This is pretty predictable.
Determine the average time it takes to process a m/r task.
If you can process 100 m/r tasks simultaneously, and then cut that to 50 m/r tasks you can handle simultaneously, your job will take twice as long to run.
Granted this will give you a rough estimate of how long it will take your job to run.
Date: Wed, 7 Jul 2010 09:00:47 +0200
Subject: Re: decomission a node
Yes the effect of "scaling down" was the first thing I wanted to look at.
To process X GB it currently takes Y seconds with Z nodes.
If I process X GB with Z/2 nodes, does it take Y/2 seconds?
How about Z-1,Z-2,Z-3,.... nodes?
Right now my MR job process alot of small files (2000 files, @2.5MB each)
individually, so the next test would involve changing my MR job to combine
the small files into bigger pieces (closer to hdfs block size) and see
is more effective.
Each line of my small files has a timestamp column and 55 columns with
numerical data and my reducer needs to calc the column averages for
certain time periods (last day, last hour,etc.) based on the timestamp.

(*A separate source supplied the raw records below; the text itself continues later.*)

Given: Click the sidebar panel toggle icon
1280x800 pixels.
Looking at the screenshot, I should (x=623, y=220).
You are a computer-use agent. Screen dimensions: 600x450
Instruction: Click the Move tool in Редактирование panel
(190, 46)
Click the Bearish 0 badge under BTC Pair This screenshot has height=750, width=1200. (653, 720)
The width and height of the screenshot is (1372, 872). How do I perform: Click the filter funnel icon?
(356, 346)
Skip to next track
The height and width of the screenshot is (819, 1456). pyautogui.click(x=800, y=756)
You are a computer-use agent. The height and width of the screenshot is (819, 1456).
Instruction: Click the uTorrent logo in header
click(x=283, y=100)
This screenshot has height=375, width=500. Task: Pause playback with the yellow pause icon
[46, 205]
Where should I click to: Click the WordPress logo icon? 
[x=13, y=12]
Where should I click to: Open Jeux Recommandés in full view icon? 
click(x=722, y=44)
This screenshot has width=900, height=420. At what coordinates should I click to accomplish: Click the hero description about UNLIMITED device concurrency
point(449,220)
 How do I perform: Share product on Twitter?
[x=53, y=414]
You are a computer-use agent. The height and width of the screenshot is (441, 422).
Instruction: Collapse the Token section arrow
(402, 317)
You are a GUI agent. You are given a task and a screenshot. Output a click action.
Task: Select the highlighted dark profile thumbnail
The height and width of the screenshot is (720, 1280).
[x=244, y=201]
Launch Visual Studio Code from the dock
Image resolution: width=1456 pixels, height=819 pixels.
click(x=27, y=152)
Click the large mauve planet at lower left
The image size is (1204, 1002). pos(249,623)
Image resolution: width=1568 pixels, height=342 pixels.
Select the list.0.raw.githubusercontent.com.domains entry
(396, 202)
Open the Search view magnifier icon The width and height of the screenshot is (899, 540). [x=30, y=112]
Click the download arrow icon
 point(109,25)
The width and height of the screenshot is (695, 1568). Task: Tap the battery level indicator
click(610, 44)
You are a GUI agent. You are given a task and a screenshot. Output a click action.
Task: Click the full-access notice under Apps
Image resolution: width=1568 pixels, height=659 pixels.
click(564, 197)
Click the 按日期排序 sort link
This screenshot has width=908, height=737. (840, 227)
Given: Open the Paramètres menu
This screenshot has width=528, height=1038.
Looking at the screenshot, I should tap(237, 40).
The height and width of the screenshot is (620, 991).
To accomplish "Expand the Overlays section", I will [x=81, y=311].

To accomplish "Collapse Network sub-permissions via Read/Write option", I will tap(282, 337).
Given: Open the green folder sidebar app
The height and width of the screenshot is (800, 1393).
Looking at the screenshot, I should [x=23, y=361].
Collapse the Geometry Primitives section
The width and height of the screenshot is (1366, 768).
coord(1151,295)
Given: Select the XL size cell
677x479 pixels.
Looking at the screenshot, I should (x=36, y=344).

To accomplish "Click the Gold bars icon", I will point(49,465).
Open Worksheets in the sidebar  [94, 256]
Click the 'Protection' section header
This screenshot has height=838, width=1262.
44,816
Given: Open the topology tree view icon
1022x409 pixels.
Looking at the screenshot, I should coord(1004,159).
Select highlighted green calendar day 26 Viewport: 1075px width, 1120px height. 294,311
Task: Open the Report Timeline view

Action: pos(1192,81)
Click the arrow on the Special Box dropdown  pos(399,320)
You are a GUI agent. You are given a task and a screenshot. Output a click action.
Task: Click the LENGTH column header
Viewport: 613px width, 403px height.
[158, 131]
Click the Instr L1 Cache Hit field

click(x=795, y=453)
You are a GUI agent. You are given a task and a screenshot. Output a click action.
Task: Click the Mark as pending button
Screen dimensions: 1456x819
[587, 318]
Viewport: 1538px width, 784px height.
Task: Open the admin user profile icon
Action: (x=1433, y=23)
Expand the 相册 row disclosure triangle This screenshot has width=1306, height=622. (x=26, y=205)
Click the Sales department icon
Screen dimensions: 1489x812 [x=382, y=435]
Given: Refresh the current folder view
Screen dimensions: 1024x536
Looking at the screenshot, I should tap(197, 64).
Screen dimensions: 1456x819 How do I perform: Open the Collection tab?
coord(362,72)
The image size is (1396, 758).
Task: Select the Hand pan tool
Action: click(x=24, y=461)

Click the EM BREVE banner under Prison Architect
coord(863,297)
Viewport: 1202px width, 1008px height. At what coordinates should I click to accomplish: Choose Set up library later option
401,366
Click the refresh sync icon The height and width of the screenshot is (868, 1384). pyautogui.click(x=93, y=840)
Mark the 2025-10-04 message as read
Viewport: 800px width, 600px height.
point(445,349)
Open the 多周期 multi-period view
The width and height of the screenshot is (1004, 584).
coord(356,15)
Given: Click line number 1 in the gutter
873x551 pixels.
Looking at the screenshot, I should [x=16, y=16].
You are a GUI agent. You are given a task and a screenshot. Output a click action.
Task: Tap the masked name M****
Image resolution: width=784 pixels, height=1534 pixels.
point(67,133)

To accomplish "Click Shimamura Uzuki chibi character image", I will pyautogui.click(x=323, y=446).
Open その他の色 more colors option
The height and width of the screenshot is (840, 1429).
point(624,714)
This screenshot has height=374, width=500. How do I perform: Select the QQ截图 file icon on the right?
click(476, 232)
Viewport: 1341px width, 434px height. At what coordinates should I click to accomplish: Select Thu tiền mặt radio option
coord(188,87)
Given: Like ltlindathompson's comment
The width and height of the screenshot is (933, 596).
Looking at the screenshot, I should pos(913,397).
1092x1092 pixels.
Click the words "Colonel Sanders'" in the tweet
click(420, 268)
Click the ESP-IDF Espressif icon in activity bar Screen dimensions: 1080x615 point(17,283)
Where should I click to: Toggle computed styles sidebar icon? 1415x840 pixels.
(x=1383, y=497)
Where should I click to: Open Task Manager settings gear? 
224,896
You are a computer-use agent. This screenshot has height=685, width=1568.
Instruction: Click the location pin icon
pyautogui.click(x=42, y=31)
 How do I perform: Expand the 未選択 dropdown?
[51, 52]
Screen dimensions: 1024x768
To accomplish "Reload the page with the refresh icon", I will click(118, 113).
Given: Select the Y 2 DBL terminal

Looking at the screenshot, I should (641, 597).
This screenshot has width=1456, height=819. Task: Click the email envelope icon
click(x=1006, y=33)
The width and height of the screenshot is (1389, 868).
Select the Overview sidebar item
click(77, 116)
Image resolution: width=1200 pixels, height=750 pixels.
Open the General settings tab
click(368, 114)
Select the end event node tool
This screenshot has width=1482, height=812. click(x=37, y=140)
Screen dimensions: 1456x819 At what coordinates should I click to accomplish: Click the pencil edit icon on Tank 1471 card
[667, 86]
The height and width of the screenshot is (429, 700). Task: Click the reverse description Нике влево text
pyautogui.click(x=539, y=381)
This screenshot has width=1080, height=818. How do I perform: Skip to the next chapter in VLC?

On 07/06/2010 08:06 PM, Allen Wittenauer wrote:
On Jul 6, 2010, at 8:35 AM, Michael Segel wrote:
I'm also not sure how dropping a node will test the scalability. You would be testing resilience.
He's testing scale down, not scale up (which is the way we normally think of things... I was confused by the wording too).
In other words, "if I drop a node, how much of a performance hit is my job going to take?"
Also, for this type of timing/testing, I'd probably make sure speculative execution is off. It will likely throw some curve balls into the time.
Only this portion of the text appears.